[[ THE INPUT open ]]

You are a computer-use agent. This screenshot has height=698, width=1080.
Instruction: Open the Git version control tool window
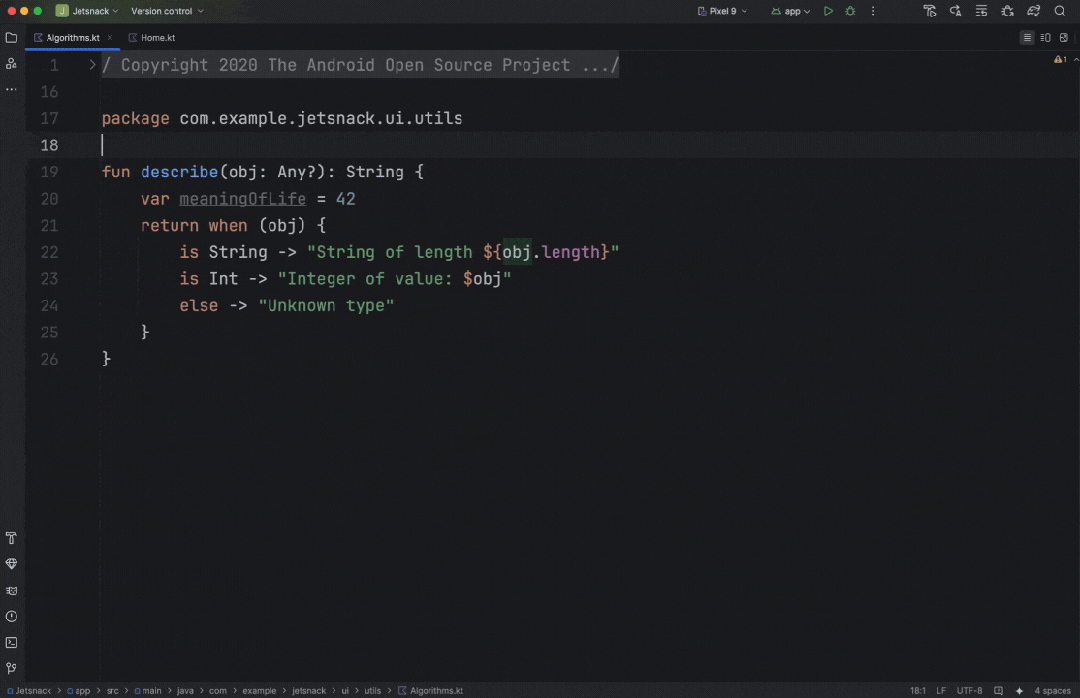(x=11, y=669)
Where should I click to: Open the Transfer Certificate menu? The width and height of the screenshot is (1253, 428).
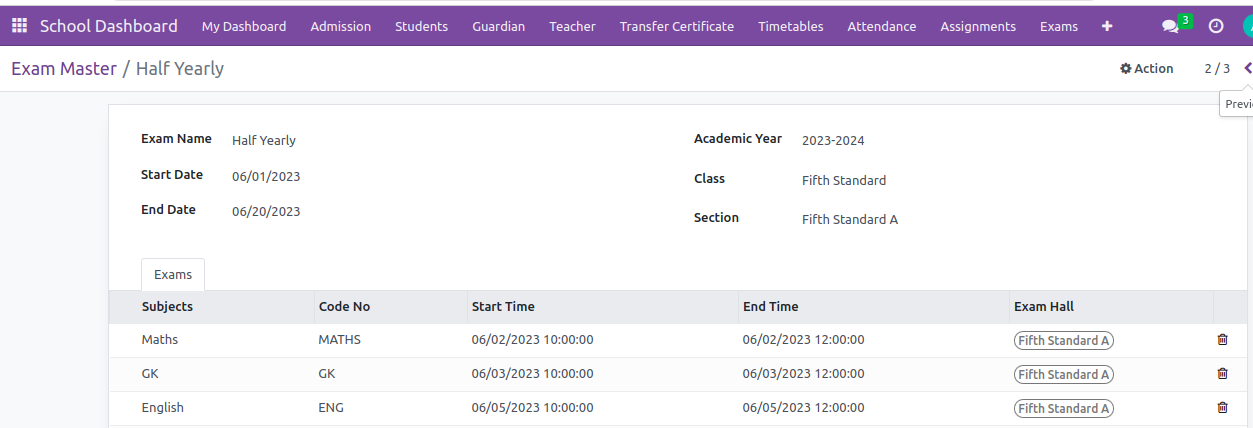point(676,27)
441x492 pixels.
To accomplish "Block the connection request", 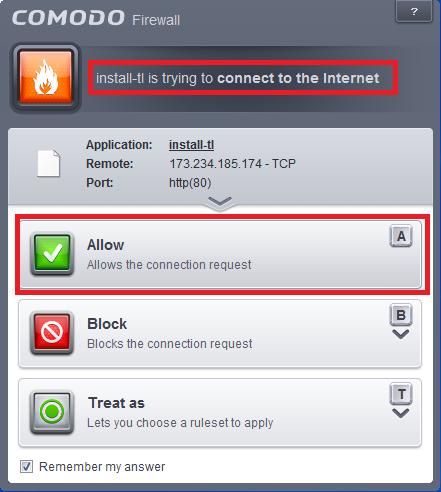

[[ THE INPUT closed ]]

WHAT IS BEING ASKED>
Should a picture appear among the entries, skip it and copy the rest exactly.

RESULT FOR THIS TASK>
You are a computer-use agent. This screenshot has height=698, width=1080.
Instruction: Open the Git version control tool window
(x=11, y=669)
Where should I click to: Open the Transfer Certificate menu? The width and height of the screenshot is (1253, 428).
point(676,27)
441x492 pixels.
To accomplish "Block the connection request", 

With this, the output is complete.